Q: Last January I sold a house I had bought in 1993 for Rs 6,800,000. Other expenditure that I incurred include Rs 100,000 for repairs and paint jobs and Rs 300,000 for more of the latter. Can these expenses be added to the purchase price even if receipts aren't available? The tax rate is 20% after indexing, but can I take advantage of 10% without the indexing option also? What are the documents to be attached while filing tax returns?

— Nilesh Sthalekar

A: You can't treat painting expenses as a part of buying or selling expenses. Only indexed expenditure of a capital nature will be allowed to be added to the indexed cost of acquisition. Repairs to a house is a capital expenditure but painting is not. Any expenditure that is incurred specifically and exclusively for purchasing a house can be added to the cost of acquisition and for selling a house can be subtracted from the sale proceeds.
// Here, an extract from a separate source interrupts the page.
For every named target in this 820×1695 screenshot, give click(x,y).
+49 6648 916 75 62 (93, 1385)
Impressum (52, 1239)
You should have some solid proof for having incurred such expenses. The 10% rate isn't available for property sale. No documents need be attached with the returns. If required, the tax department will call for it.

Q: I'm the karta (head) of a “Hindu undivided family”. Which of my two sons will become the karta after my death and how much tax will be levied in AY 2012-13?

— Manjit Singh

A: The senior most family member, irrespective of age, normally becomes the HUF karta. Your wife may do so after your death. The tax rates applicable to HUFs are the same as those for individuals.